Metadata-Version: 2.1
Name: pii-extract-base
Version: 0.7.0
Summary: Extraction of PII from text chunks
Home-page: https://github.com/piisa/pii-extract-base
Download-URL: https://github.com/piisa/pii-extract-base/tarball/v0.7.0
Author: Paulo Villegas
Author-email: paulo.vllgs@gmail.com
License: Apache
Keywords: PIISA, PII
Classifier: Programming Language :: Python :: 3 :: Only
Classifier: License :: OSI Approved :: Apache Software License
Classifier: Development Status :: 4 - Beta
Classifier: Topic :: Software Development :: Libraries :: Application Frameworks
Requires-Python: >=3.8
Description-Content-Type: text/markdown
Provides-Extra: test
License-File: LICENSE

# Pii Extract Base


This repository builds a Python package providing a base library for PII 
detection for Source Documents i.e. extraction of PII (Personally Identifiable
Information aka Personal Data) items existing in the document.

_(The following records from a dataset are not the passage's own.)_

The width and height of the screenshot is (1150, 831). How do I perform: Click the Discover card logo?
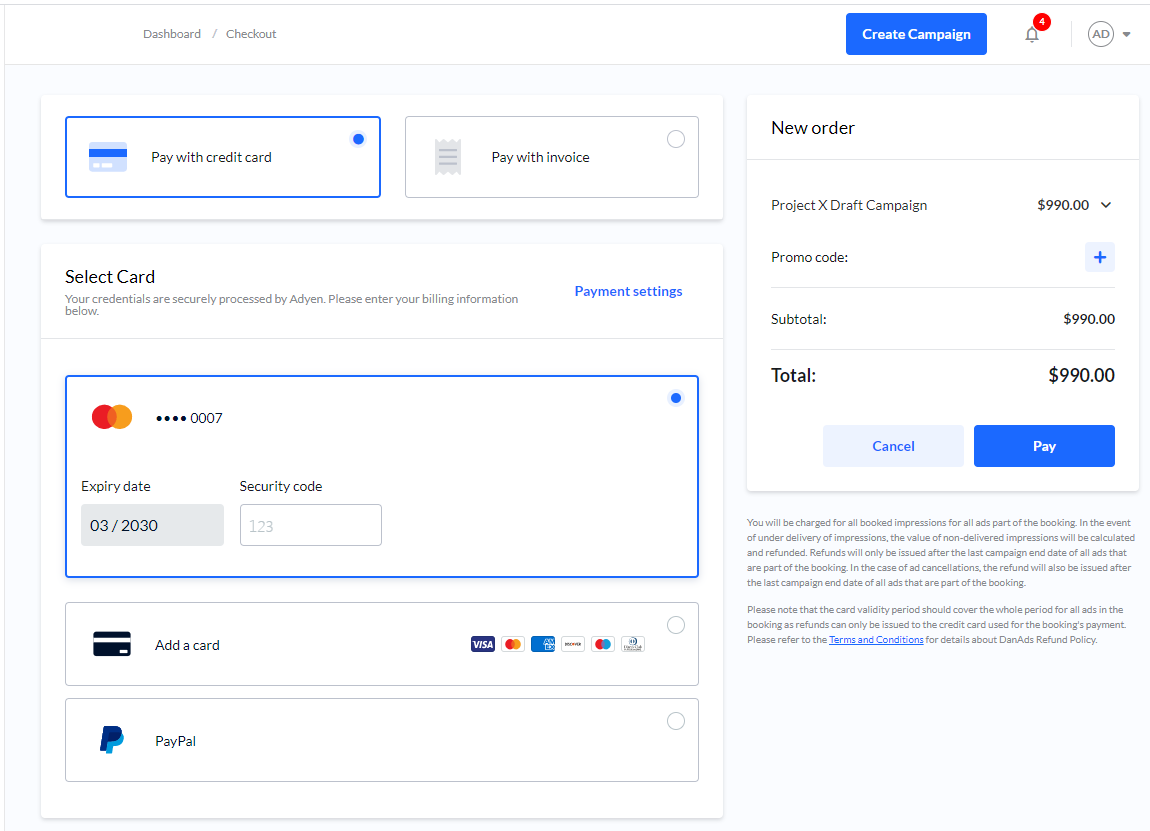coord(573,644)
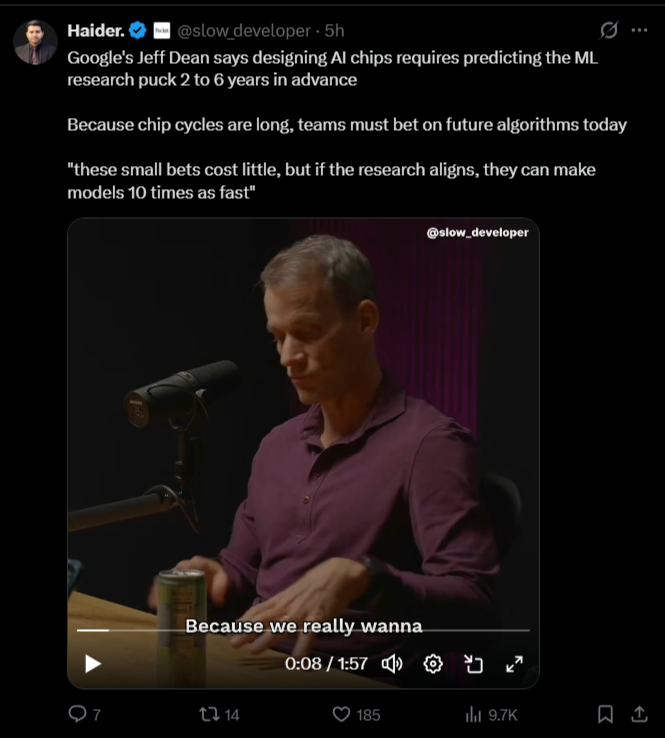The height and width of the screenshot is (738, 665).
Task: Mute the video with the speaker icon
Action: [392, 664]
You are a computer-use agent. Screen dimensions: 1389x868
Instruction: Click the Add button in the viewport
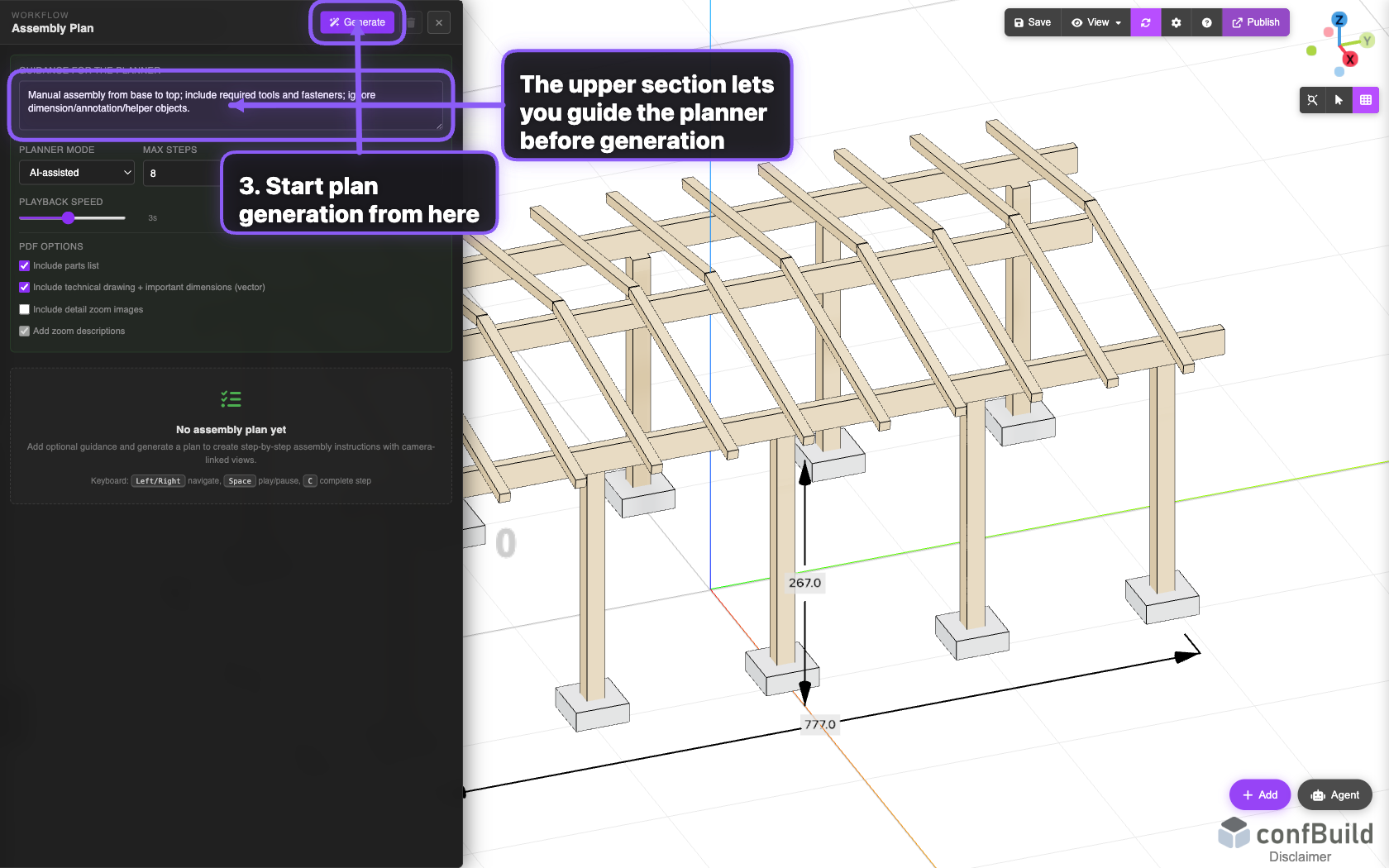coord(1259,794)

The package itself does **not** implement any PII Detection tasks, it only
provides the base infrastructure for the process. Detection tasks must be
supplied externally.


## Requirements

The package needs
 * at least Python 3.8
 * the pii-data base package
 * one or more pii-extract plugins (to actually do real detection work)

## Usage

The package can be used:
 * As an API, in two flavors: function-based API and object-based API
 * As a command-line tool

For details, see the usage document.


## Building

The provided Makefile can be used to process the package:
 * `make pkg` will build the Python package, creating a file that can be
   installed with `pip`
 * `make unit` will launch all unit tests (using pytest, so pytest must be
   available)
 * `make install` will install the package in a Python virtualenv. The
   virtualenv will be chosen as, in this order:
     - the one defined in the `VENV` environment variable, if it is defined
     - if there is a virtualenv activated in the shell, it will be used
     - otherwise, a default is chosen as `/opt/venv/pii` (it will be
       created if it does not exist)